Directions for this task :: Reproduce, word for word, the part of the March 2024 market update that begins with "U.S. stocks continued" and ends with "year-to-date at -0.8%.".

— BEGIN Text passage —

Market Update | The Path Forward is Uncertain

U.S. stocks continued a 5-month winning streak in March despite elevated interest rates and inflation. The Fed held rates steady once again in their March meeting, as February’s inflation data as measured by the Consumer Price Index (CPI) came in higher than expected. Despite some headwinds, markets continued to climb for the month, with the Dow Jones Industrial Average gaining 2.2%, the S&P 500 rising 3.2%, and the tech-heavy NASDAQ returning 1.8% in March. Foreign stocks also rose during the month as the MSCI EAFE Index gained 3.3% and the MSCI Emerging Market Index returned 2.5%. Bond yields fell slightly during the month, and as result the Bloomberg U.S. Aggregate gained 0.9% for the month, but is still negative year-to-date at -0.8%.


Market Return Indexes March 2024 YTD 2024 2023
Dow Jones Industrial Average 2.2% 6.1% 16.2%
S&P 500 3.2% 10.6% 26.3%
NASDAQ (price change) 1.8% 9.1% 43.4%
MSCI Eur. Australasia Far East (EAFE) 3.3% 5.8% 18.2%
MSCI Emerging Markets 2.5% 2.4% 9.8%
Bloomberg High Yield 1.2% 1.5% 13.4%
Bloomberg U.S. Aggregate Bond 0.9% -0.8% 5.5%
Yield Data March 2024 February 2024 January 2024
U.S. 10-Year Treasury Yield 4.20% 4.25% 3.99%


The CPI was released during the first half of March and February’s results came in slightly higher than expected. The CPI for all items rose 0.4% during the month of February, slightly more than the 0.3% in January. The monthly reading was heavily impacted by elevated shelter and gasoline indexes, which contributed to over sixty percent of the monthly increase. On an annual basis, CPI for all items rose 3.2%, also higher than the 3.1% in January. While the monthly CPI reading was mostly in line with expectations, the annual rate was slightly elevated. Removing the volatile food and energy components, Core CPI rose 0.4% in February, unchanged from the January reading. On an annual basis, Core CPI rose 3.8%, which was a slight relief from 3.9% in the previous month. Shelter continues to be one of the largest components of core inflation and accounted for roughly two thirds of the total 12-month increase. Both core inflation readings came in slightly higher than consensus expectations. The Fed’s preferred measure of inflation, the Personal Consumption Expenditures (PCE) price index, was released at the end of the month, with Headline PCE for February rising 2.5% on an annual basis compared to 2.4% in January, and Core PCE (excluding food and energy) rising 2.8% compared to 2.9% in January. Both annual PCE readings fell relatively in line with expectations. 

On March 20th, the Fed announced that they would hold the federal funds rate steady at the 5.25%-5.50% range for the fifth consecutive FOMC meeting. Although the March meeting had been the initial target of some of last year’s predictions for the first rate cut of this cycle, the hold in interest rates by the Fed had become abundantly clear due to the elevated CPI readings and overall strength in the job market. It is worth noting that FOMC participants maintained their projections of three rate cuts in 2024 from their initial release in December of last year, giving markets hope that we will still experience interest rate relief at some point during this year. As always, in his public remarks Fed Chair Powell reiterated that the committee is taking a “meeting by meeting” approach to the incoming economic data and will not speculate about any future decisions or policy for the next meetings. While Powell noted that the “path forward is uncertain”, he mentioned that the Fed is prepared to maintain the policy rate at current elevated levels for longer if necessary.

— END Text passage —
— BEGIN Supplied information —

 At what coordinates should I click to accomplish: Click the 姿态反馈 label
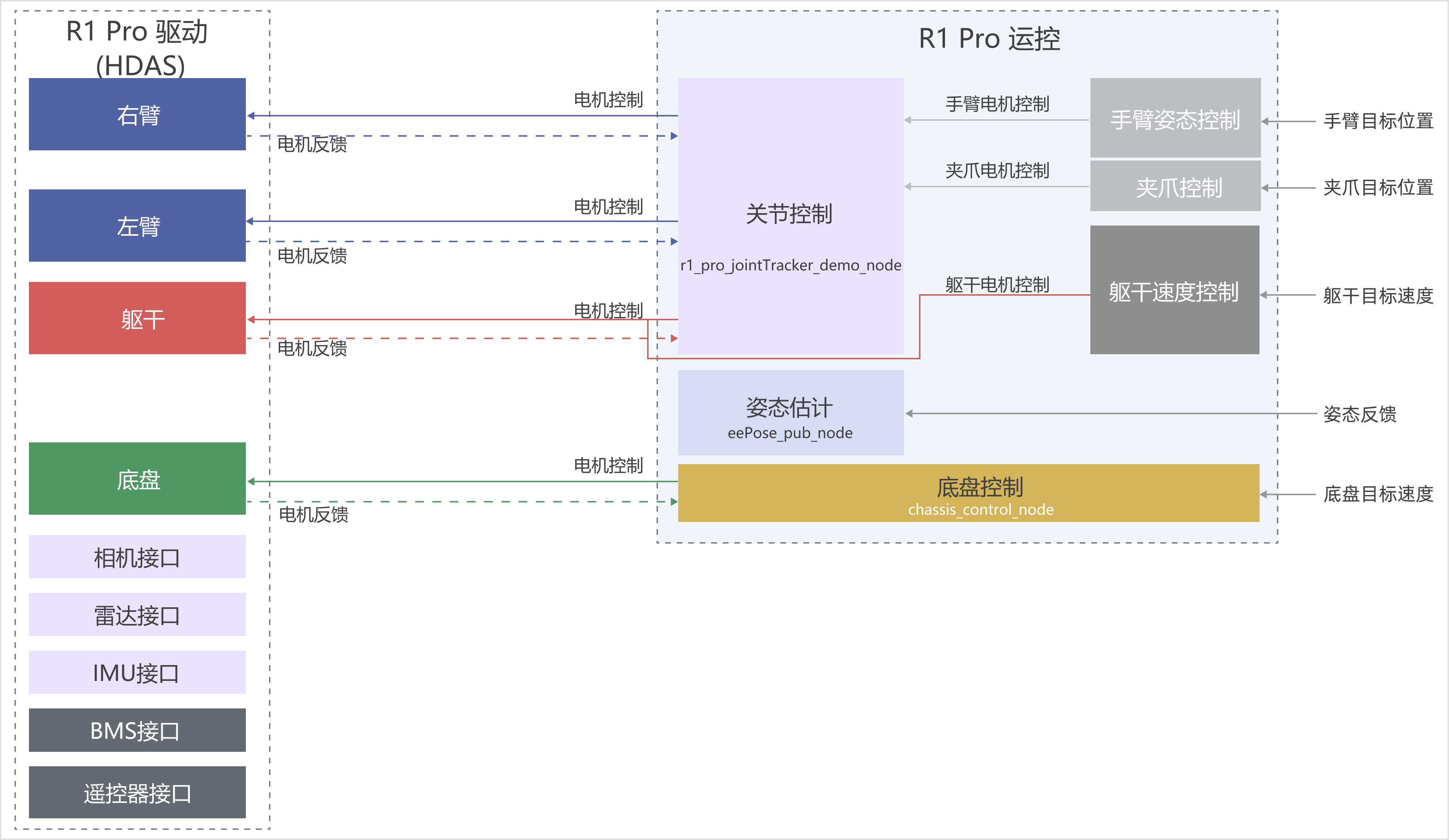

— END Supplied information —

Task result ::
U.S. stocks continued a 5-month winning streak in March despite elevated interest rates and inflation. The Fed held rates steady once again in their March meeting, as February’s inflation data as measured by the Consumer Price Index (CPI) came in higher than expected. Despite some headwinds, markets continued to climb for the month, with the Dow Jones Industrial Average gaining 2.2%, the S&P 500 rising 3.2%, and the tech-heavy NASDAQ returning 1.8% in March. Foreign stocks also rose during the month as the MSCI EAFE Index gained 3.3% and the MSCI Emerging Market Index returned 2.5%. Bond yields fell slightly during the month, and as result the Bloomberg U.S. Aggregate gained 0.9% for the month, but is still negative year-to-date at -0.8%.